Students will also receive industry insight from Symplicit, a design consultancy that uses behavioural research to inform strategy, design and digital delivery.
Customer Experience Strategy & Design
Qualtrics found that poor customer experience (CX) could cost Aussie businesses up to $69bn every year. The Customer Experience Strategy & Design course enables students to craft personalised CX by gaining valuable design thinking skills in research, customer journey mapping, prototyping, etc. RMIT Online, REA Group and Concentrix Tigerspike have partnered to create a course that addresses key customer and business problems.
Project Management for Professionals
SEEK predicts that the number of Project Manager roles is set to grow by 9.2% in the next five years. The course is designed for early and mid-career professionals in all business functions looking to gain transferable project management skills as part of their role.
Students will be provided with industry insight from partners such as Monday.com, Unliver and Thoughtworks and given the effective skills to motivate, communicate, and deliver business outcomes in any complex situation. Microcredential courses are resonating with Australians due to the need to reskill and upskill in their careers without the commitment of an undergraduate degree or investing in the hefty costs associated with obtaining a degree.
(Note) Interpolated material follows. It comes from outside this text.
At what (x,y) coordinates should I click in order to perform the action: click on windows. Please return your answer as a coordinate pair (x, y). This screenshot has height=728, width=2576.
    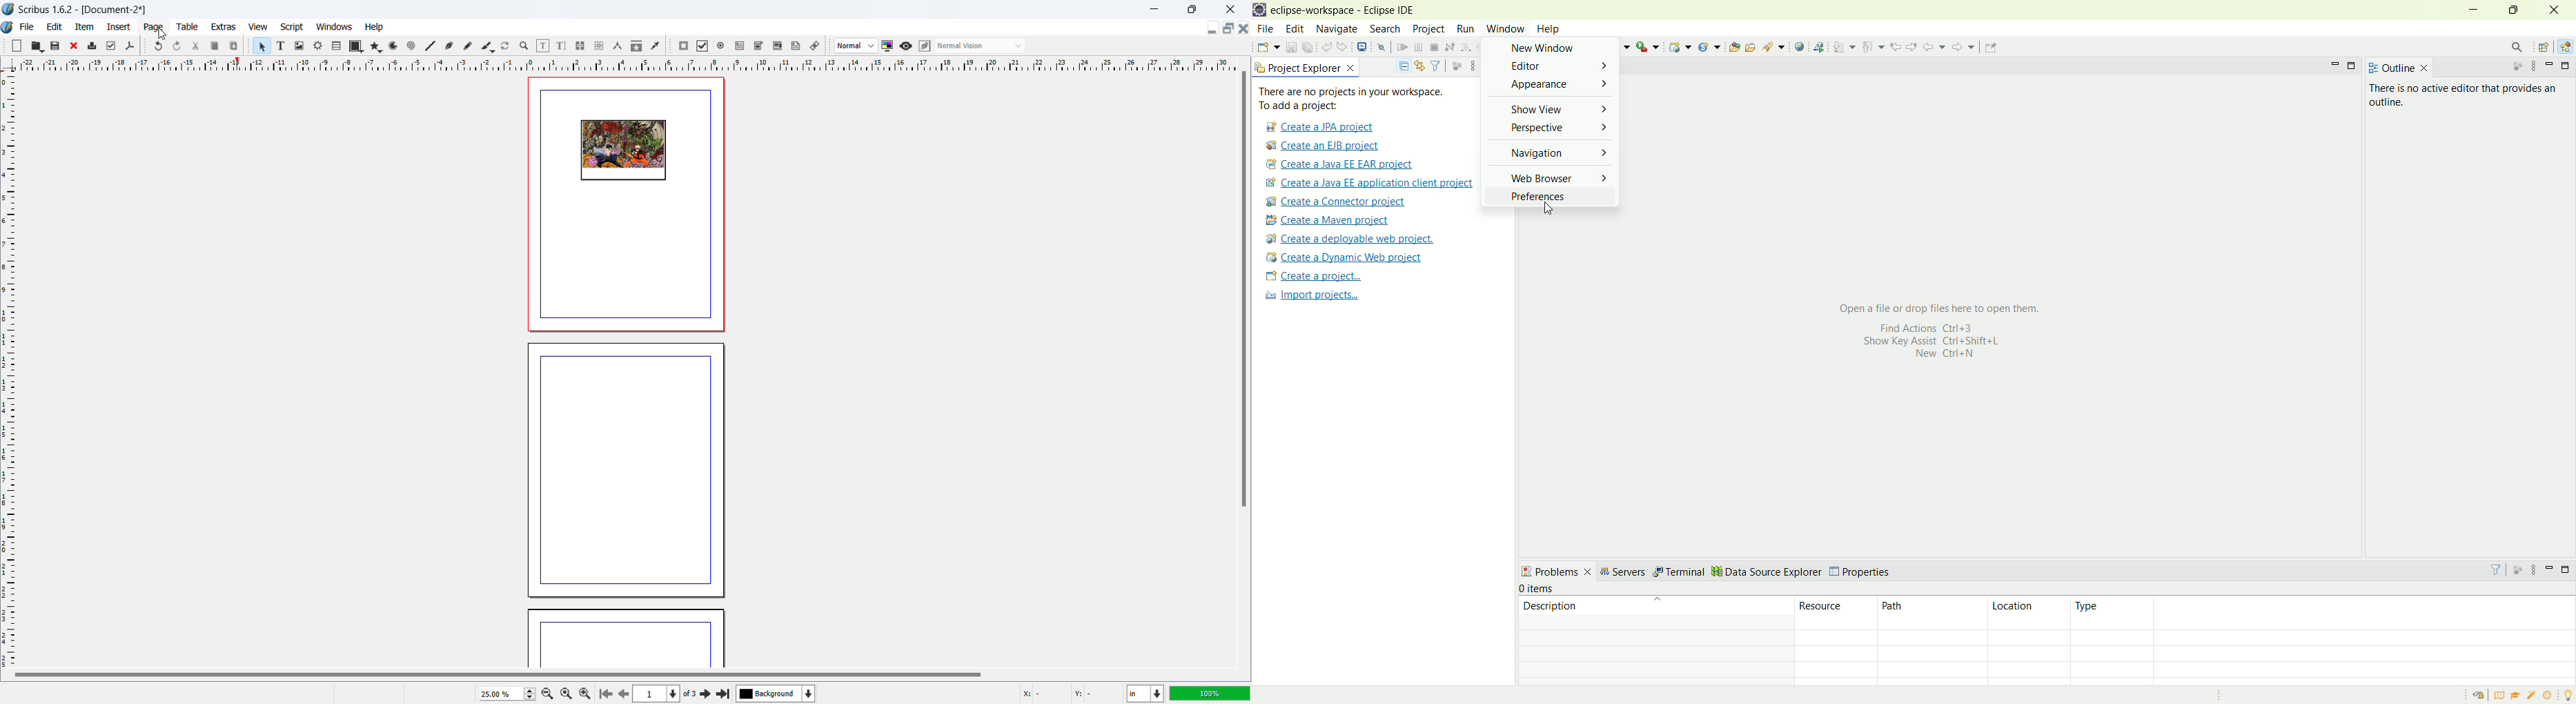
    Looking at the image, I should click on (335, 27).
They equip learners with skill sets needed to keep them competitive, employable, and ready for the job market. Alongside the career benefits of micro-credentials, they also enable pathways towards formal qualifications, allowing people to learn in smaller units.
However, the collective reskilling effort is one that must be addressed by individuals, industry and government. Every individual should be reflecting on what skills they are learning in their current role, and asking their employer to help support their growth in new areas – be it through formal training or work projects. Employers too must shift their perspective on training as something that is core business activity, not a nice-to-have.
COVID-19 served as a wake-up call that we can’t become complacent in how we work and learn. What we need now, is to see a shift to a lifelong learning mindset, to power business transformation and help Australians remain competitive on the global stage.
Julian Stevenson is the Product & Workforce Development Director at RMIT Online.